Чудно, даже жаворонок был у нас свой.

А лунная ночь? Быть может, никогда больше не повторится такая ночь. В тот вечер мы остались с Суванкулом работать при луне. Когда луна, огромная, чистая, поднялась над гребнем вон той темной горы, звезды в небе все разом открыли глаза. Мне казалось, что они видят нас с Суванкулом. Мы лежали на краю межи, подстелив под себя бешмет Суванкула. А подушкой под головой был привалок у арыка. То была самая мягкая подушка. И это была наша первая ночь. С того дня всю жизнь вместе… Натруженной, тяжелой, как чугун, рукой Суванкул тихо гладил мое лицо, лоб, волосы, и даже через его ладонь я слышала, как буйно и радостно колотилось его сердце.
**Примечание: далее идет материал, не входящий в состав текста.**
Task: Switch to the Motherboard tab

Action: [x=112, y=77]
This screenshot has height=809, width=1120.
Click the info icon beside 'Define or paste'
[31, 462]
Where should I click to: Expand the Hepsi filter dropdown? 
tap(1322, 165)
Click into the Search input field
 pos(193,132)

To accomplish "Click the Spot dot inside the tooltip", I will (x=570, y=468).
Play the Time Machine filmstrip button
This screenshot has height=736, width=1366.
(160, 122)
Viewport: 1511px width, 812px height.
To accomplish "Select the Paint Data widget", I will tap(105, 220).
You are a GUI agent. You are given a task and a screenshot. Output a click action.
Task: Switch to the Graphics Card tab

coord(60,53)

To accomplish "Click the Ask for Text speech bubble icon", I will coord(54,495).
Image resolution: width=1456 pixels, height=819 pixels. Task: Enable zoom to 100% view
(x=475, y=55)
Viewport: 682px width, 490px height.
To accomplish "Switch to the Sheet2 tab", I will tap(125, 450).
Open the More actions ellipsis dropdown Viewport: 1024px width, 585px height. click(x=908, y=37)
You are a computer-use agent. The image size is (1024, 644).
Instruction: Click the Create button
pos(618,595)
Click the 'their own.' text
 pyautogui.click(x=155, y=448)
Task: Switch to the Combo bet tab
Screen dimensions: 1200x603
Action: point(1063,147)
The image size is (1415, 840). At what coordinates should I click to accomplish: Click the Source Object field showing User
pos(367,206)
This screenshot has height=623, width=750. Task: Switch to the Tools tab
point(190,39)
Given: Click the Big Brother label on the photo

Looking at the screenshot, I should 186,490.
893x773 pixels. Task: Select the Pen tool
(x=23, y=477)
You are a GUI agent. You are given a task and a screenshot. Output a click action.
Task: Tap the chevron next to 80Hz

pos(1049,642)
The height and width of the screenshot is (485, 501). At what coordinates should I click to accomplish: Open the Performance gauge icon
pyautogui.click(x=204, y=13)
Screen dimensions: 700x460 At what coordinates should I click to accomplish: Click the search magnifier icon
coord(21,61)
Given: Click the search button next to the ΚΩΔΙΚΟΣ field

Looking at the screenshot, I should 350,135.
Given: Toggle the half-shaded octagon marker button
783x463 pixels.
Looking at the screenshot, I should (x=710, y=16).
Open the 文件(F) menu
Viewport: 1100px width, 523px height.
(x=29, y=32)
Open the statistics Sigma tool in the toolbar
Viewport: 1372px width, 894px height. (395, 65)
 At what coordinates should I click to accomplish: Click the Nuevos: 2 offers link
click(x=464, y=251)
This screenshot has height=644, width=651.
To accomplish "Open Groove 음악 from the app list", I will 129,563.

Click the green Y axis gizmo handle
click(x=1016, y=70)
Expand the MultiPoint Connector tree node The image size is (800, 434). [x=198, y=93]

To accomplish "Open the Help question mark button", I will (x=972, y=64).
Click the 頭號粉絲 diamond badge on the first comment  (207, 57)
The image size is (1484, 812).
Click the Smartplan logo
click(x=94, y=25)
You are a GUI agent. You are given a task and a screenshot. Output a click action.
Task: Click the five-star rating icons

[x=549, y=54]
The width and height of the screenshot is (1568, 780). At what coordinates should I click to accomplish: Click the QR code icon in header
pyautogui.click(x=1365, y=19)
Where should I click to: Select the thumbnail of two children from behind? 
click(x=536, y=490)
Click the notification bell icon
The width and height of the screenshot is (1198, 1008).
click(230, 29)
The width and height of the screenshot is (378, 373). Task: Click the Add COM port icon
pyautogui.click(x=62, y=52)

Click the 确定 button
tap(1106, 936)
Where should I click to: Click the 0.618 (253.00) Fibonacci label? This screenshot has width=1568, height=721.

Я тогда сказала ему шепотом:

— Суван, ты как думаешь, ведь мы будем счастливыми, да?

И он ответил:

— Если земля и вода будут поделены всем поровну, если и у нас будет свое поле, если и мы будем пахать, сеять, свой хлеб молотить — это и будет нашим счастьем. А большего счастья человеку и не надо, Толгон. Счастье хлебороба в том, что он посеет да пожнет.

Мне почему-то очень понравились его слова, стало так хорошо от этих слов. Я крепко обняла Суванкула и долго целовала его обветренное, горячее лицо. А потом мы искупались в арыке, брызгались, смеялись. Вода была свежая, искристая, пахла горным ветром. А потом мы лежали, взявшись за руки, и молча, просто так смотрели в небо на звезды. Их было очень много в ту ночь.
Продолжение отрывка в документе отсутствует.